I personally desire to see God move in our church at Hallsville UMC. I desire to see us unified, serving each other, building relationship and lifting each other up in word and deed in the name of Jesus. I desire to see us reaching out of our comfort zones, encouraging others to do the same. I desire for us to join together to have the biggest impact in our community possible. I desire for us to seek God in every available moment so that we might be in unity with God and His direction for our church…

—but none of this happens without a people who are willing to embrace Kingdom minded changes through prayer and unity.

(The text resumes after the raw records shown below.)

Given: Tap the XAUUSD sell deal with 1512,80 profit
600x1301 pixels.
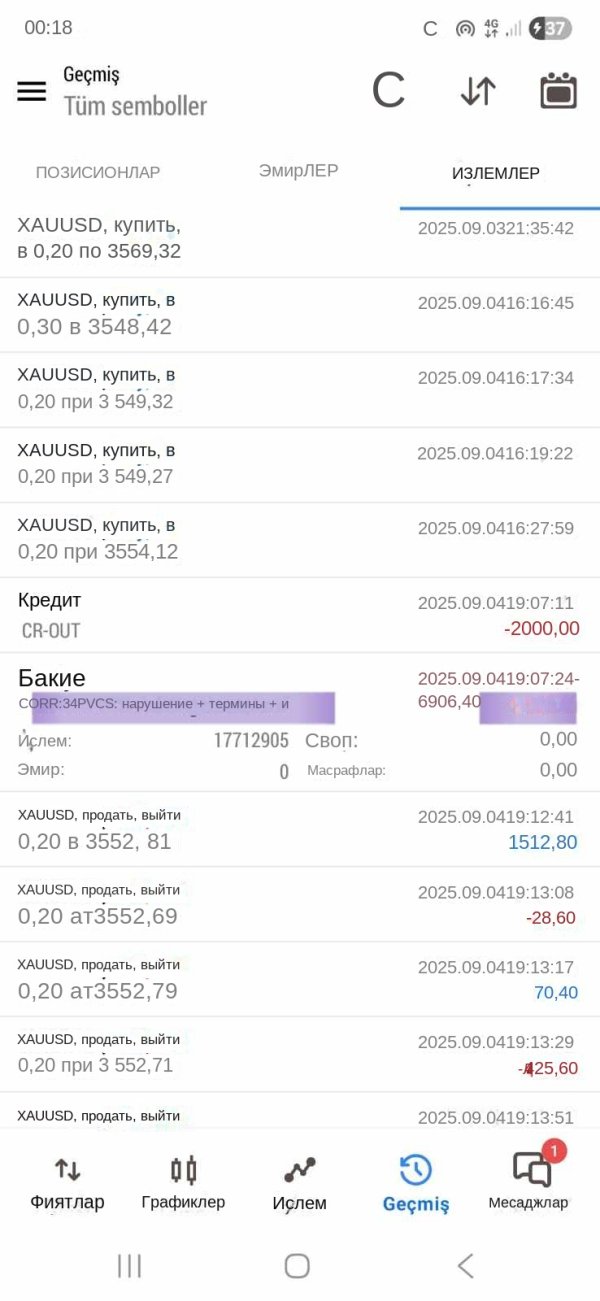Looking at the screenshot, I should tap(300, 829).
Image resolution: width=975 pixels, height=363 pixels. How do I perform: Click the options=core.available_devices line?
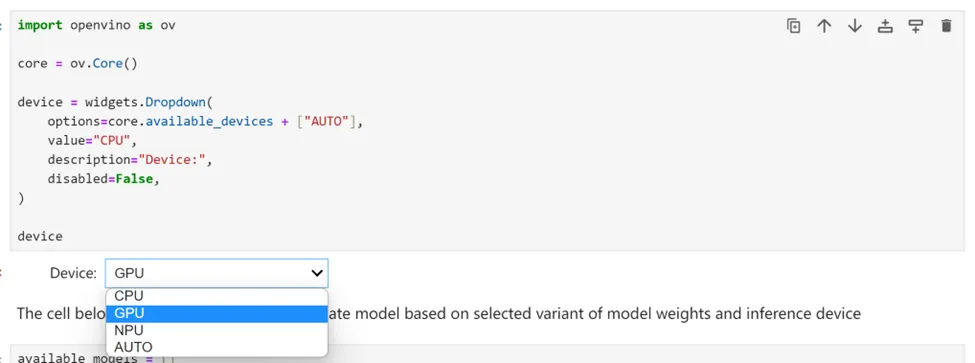(205, 121)
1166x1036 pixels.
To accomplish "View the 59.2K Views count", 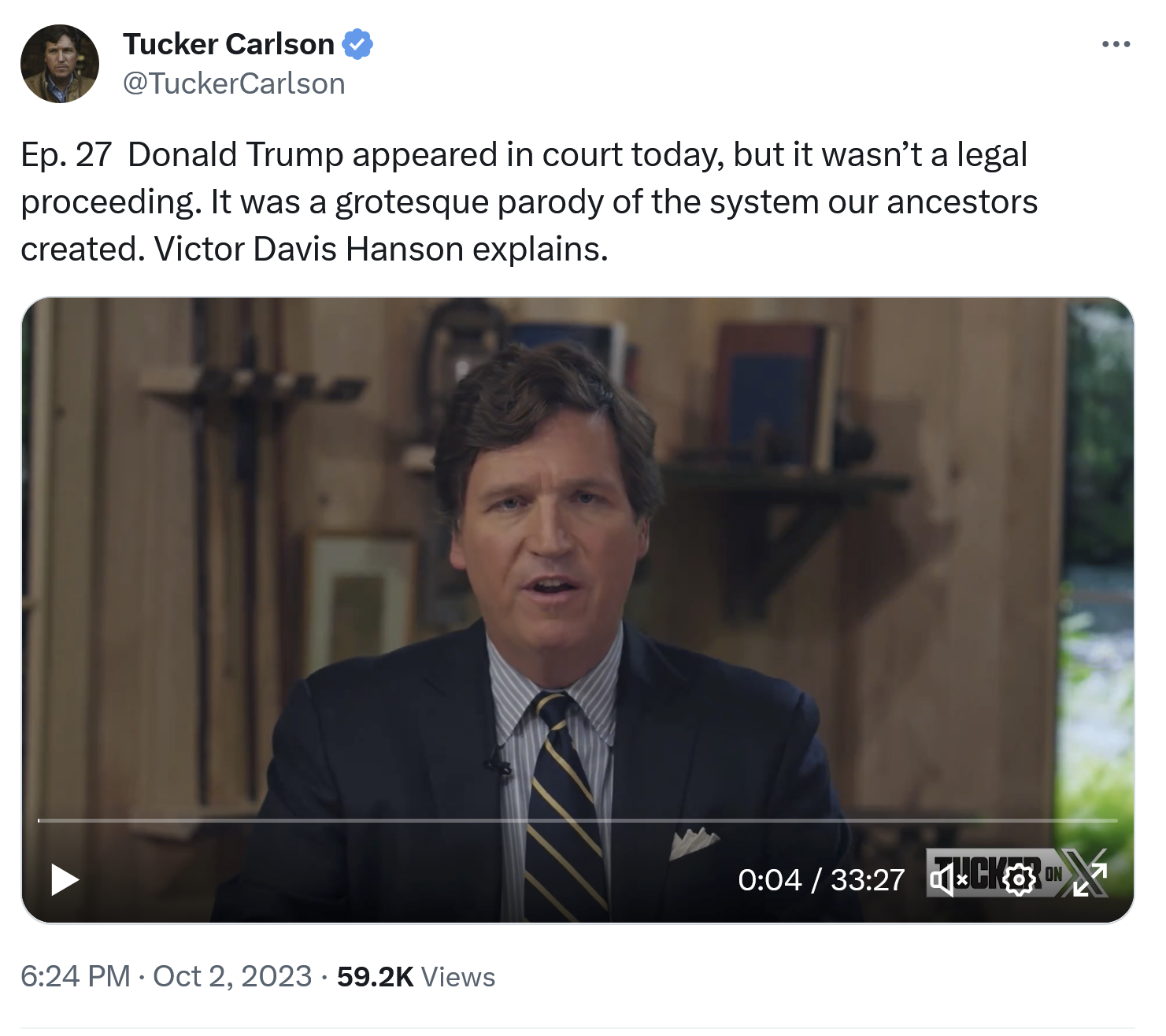I will pyautogui.click(x=416, y=976).
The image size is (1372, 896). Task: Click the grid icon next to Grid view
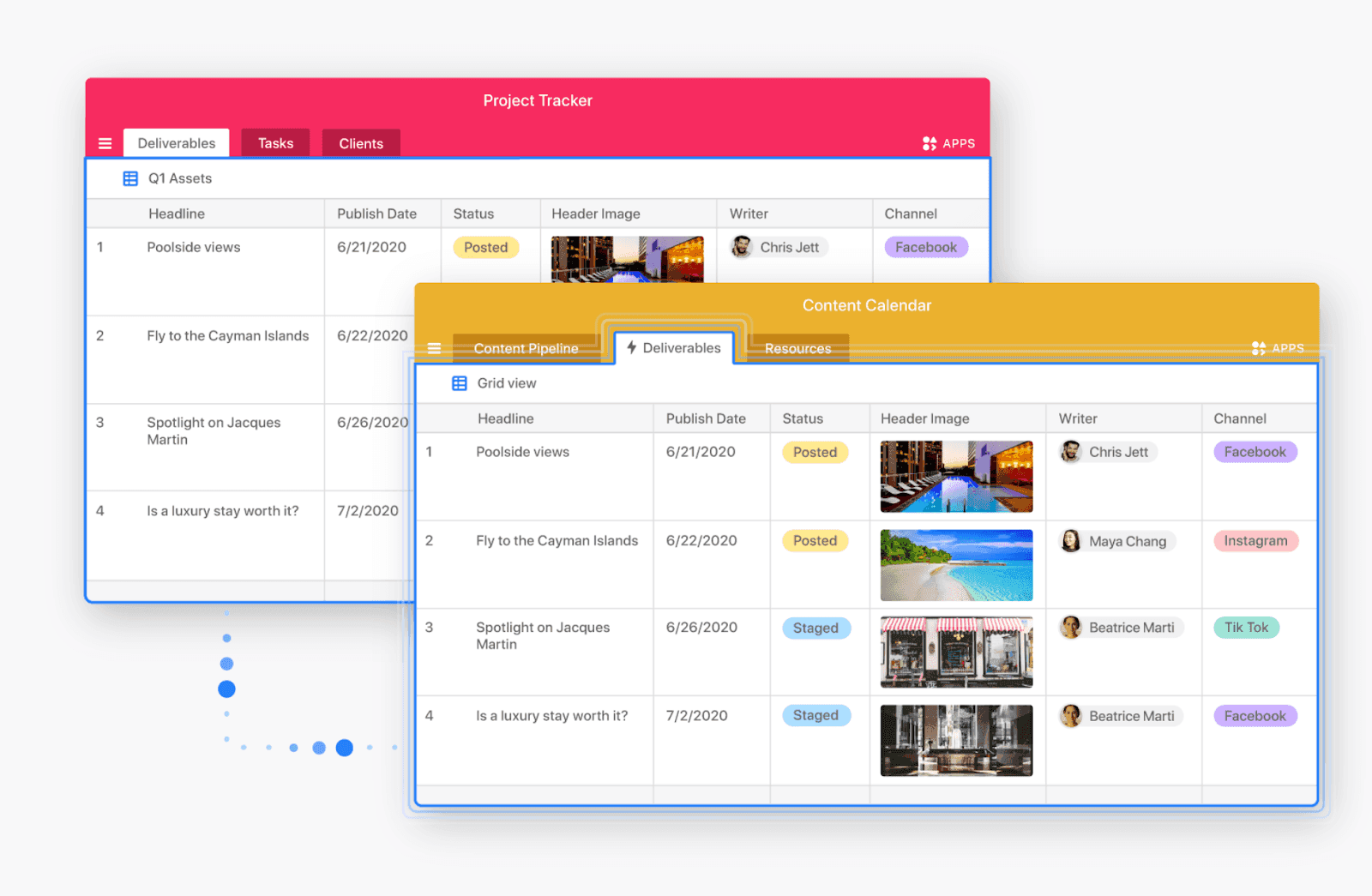click(460, 383)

So I ask you to prayerfully consider your personal answers to these five questions:

  • Will you pray with me that we become unified in prayer, vision and mission as one church body?
  • Will you trust and pray for our Pastor and our church Council to take us into the next chapter of our church, whatever that may be according to God’s will?
  • Will you prayerfully consider stepping out of your comfort zones to build relationship with people within our church?
  • Will you consider using your time, gifts, talents and abilities to further the Kingdom work of the church…even when it’s not convenient?
  • Will you pray for and begin to invite those in our community to come to church with you to hear the life-giving Word of God that they may have the opportunity to give their heart fully to Christ?

I hope your answer is an emphatic yes to most, if not all of these questions. I know mine is! I truly believe the Lord will guide our steps on this process. We will see the lost found; the proud humbled; the sick healed; and our church flourish. I can’t wait!